=== Section Start ===
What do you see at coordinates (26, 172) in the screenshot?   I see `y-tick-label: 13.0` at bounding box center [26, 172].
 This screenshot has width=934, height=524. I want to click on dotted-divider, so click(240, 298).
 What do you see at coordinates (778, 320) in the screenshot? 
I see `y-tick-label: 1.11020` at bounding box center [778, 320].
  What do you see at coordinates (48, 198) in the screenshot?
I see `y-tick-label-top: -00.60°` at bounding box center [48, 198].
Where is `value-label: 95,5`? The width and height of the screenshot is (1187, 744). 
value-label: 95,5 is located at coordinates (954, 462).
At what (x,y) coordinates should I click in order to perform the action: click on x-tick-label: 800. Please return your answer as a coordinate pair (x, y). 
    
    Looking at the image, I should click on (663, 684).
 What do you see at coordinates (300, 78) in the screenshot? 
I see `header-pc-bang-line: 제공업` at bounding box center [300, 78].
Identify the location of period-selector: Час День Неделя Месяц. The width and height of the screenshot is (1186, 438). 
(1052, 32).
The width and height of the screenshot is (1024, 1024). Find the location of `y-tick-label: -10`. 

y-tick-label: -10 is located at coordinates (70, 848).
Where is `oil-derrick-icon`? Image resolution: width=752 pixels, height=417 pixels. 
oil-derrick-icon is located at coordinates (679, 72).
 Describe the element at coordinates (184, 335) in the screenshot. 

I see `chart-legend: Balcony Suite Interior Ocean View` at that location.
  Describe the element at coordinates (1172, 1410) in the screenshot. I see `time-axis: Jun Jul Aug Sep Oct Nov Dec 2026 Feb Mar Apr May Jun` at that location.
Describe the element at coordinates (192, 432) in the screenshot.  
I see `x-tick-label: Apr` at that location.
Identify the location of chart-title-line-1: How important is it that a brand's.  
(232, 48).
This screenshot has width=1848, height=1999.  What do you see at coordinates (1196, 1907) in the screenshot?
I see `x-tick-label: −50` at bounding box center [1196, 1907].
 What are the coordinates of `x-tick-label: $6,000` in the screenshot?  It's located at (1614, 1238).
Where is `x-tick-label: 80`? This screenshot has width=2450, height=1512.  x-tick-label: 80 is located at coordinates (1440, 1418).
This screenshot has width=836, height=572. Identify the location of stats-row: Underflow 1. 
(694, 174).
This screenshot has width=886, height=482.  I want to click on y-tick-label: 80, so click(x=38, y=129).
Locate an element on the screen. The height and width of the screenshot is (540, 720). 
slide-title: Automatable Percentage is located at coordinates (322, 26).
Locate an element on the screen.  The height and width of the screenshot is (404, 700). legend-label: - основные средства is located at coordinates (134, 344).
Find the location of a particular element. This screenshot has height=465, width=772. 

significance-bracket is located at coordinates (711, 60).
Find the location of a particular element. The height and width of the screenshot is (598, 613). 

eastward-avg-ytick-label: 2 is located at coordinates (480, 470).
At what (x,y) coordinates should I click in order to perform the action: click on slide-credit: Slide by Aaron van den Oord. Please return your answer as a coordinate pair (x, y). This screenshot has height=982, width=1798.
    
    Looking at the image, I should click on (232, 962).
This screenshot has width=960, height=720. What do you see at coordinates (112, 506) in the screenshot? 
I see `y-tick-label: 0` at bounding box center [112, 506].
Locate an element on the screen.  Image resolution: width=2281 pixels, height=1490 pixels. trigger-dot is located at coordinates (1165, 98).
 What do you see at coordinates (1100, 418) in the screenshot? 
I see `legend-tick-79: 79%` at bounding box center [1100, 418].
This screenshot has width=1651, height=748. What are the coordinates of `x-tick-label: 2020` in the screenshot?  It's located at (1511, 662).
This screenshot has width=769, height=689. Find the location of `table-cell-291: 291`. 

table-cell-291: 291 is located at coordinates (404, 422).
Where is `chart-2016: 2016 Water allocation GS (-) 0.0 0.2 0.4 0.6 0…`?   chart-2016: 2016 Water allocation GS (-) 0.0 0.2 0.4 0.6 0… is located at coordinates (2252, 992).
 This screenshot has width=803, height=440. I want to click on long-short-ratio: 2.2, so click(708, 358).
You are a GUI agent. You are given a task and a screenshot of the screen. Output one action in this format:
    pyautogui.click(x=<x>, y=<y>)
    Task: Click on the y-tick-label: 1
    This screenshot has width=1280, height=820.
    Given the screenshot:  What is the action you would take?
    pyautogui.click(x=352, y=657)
=== Section End ===
WHAT TO WORK ON –
Format the material above as a Markdown table with the columns Row and Line, giving each line its own row number and omitting blank lines.

ANSWER SECTION –
| Row | Line |
|---|---|
| 1 | What do you see at coordinates (26, 172) in the screenshot?   I see `y-tick-label: 13.0` at bounding box center [26, 172]. |
| 2 |  This screenshot has width=934, height=524. I want to click on dotted-divider, so click(240, 298). |
| 3 |  What do you see at coordinates (778, 320) in the screenshot?  |
| 4 | I see `y-tick-label: 1.11020` at bounding box center [778, 320]. |
| 5 |   What do you see at coordinates (48, 198) in the screenshot? |
| 6 | I see `y-tick-label-top: -00.60°` at bounding box center [48, 198]. |
| 7 | Where is `value-label: 95,5`? The width and height of the screenshot is (1187, 744).  |
| 8 | value-label: 95,5 is located at coordinates (954, 462). |
| 9 | At what (x,y) coordinates should I click in order to perform the action: click on x-tick-label: 800. Please return your answer as a coordinate pair (x, y).  |
| 10 |     Looking at the image, I should click on (663, 684). |
| 11 |  What do you see at coordinates (300, 78) in the screenshot?  |
| 12 | I see `header-pc-bang-line: 제공업` at bounding box center [300, 78]. |
| 13 | Identify the location of period-selector: Час День Неделя Месяц. The width and height of the screenshot is (1186, 438).  |
| 14 | (1052, 32). |
| 15 | The width and height of the screenshot is (1024, 1024). Find the location of `y-tick-label: -10`.  |
| 16 | y-tick-label: -10 is located at coordinates (70, 848). |
| 17 | Where is `oil-derrick-icon`? Image resolution: width=752 pixels, height=417 pixels.  |
| 18 | oil-derrick-icon is located at coordinates (679, 72). |
| 19 |  Describe the element at coordinates (184, 335) in the screenshot.  |
| 20 | I see `chart-legend: Balcony Suite Interior Ocean View` at that location. |
| 21 |   Describe the element at coordinates (1172, 1410) in the screenshot. I see `time-axis: Jun Jul Aug Sep Oct Nov Dec 2026 Feb Mar Apr May Jun` at that location. |
| 22 | Describe the element at coordinates (192, 432) in the screenshot.   |
| 23 | I see `x-tick-label: Apr` at that location. |
| 24 | Identify the location of chart-title-line-1: How important is it that a brand's.   |
| 25 | (232, 48). |
| 26 | This screenshot has width=1848, height=1999.  What do you see at coordinates (1196, 1907) in the screenshot? |
| 27 | I see `x-tick-label: −50` at bounding box center [1196, 1907]. |
| 28 |  What are the coordinates of `x-tick-label: $6,000` in the screenshot?  It's located at (1614, 1238). |
| 29 | Where is `x-tick-label: 80`? This screenshot has width=2450, height=1512.  x-tick-label: 80 is located at coordinates (1440, 1418). |
| 30 | This screenshot has width=836, height=572. Identify the location of stats-row: Underflow 1.  |
| 31 | (694, 174). |
| 32 | This screenshot has width=886, height=482.  I want to click on y-tick-label: 80, so click(x=38, y=129). |
| 33 | Locate an element on the screen. The height and width of the screenshot is (540, 720).  |
| 34 | slide-title: Automatable Percentage is located at coordinates (322, 26). |
| 35 | Locate an element on the screen.  The height and width of the screenshot is (404, 700). legend-label: - основные средства is located at coordinates (134, 344). |
| 36 | Find the location of a particular element. This screenshot has height=465, width=772.  |
| 37 | significance-bracket is located at coordinates (711, 60). |
| 38 | Find the location of a particular element. The height and width of the screenshot is (598, 613).  |
| 39 | eastward-avg-ytick-label: 2 is located at coordinates (480, 470). |
| 40 | At what (x,y) coordinates should I click in order to perform the action: click on slide-credit: Slide by Aaron van den Oord. Please return your answer as a coordinate pair (x, y). This screenshot has height=982, width=1798. |
| 41 |     Looking at the image, I should click on (232, 962). |
| 42 | This screenshot has width=960, height=720. What do you see at coordinates (112, 506) in the screenshot?  |
| 43 | I see `y-tick-label: 0` at bounding box center [112, 506]. |
| 44 | Locate an element on the screen.  Image resolution: width=2281 pixels, height=1490 pixels. trigger-dot is located at coordinates (1165, 98). |
| 45 |  What do you see at coordinates (1100, 418) in the screenshot?  |
| 46 | I see `legend-tick-79: 79%` at bounding box center [1100, 418]. |
| 47 | This screenshot has width=1651, height=748. What are the coordinates of `x-tick-label: 2020` in the screenshot?  It's located at (1511, 662). |
| 48 | This screenshot has width=769, height=689. Find the location of `table-cell-291: 291`.  |
| 49 | table-cell-291: 291 is located at coordinates (404, 422). |
| 50 | Where is `chart-2016: 2016 Water allocation GS (-) 0.0 0.2 0.4 0.6 0…`?   chart-2016: 2016 Water allocation GS (-) 0.0 0.2 0.4 0.6 0… is located at coordinates (2252, 992). |
| 51 |  This screenshot has width=803, height=440. I want to click on long-short-ratio: 2.2, so click(708, 358). |
| 52 | You are a GUI agent. You are given a task and a screenshot of the screen. Output one action in this format: |
| 53 |     pyautogui.click(x=<x>, y=<y>) |
| 54 |     Task: Click on the y-tick-label: 1 |
| 55 |     This screenshot has width=1280, height=820. |
| 56 |     Given the screenshot:  What is the action you would take? |
| 57 |     pyautogui.click(x=352, y=657) |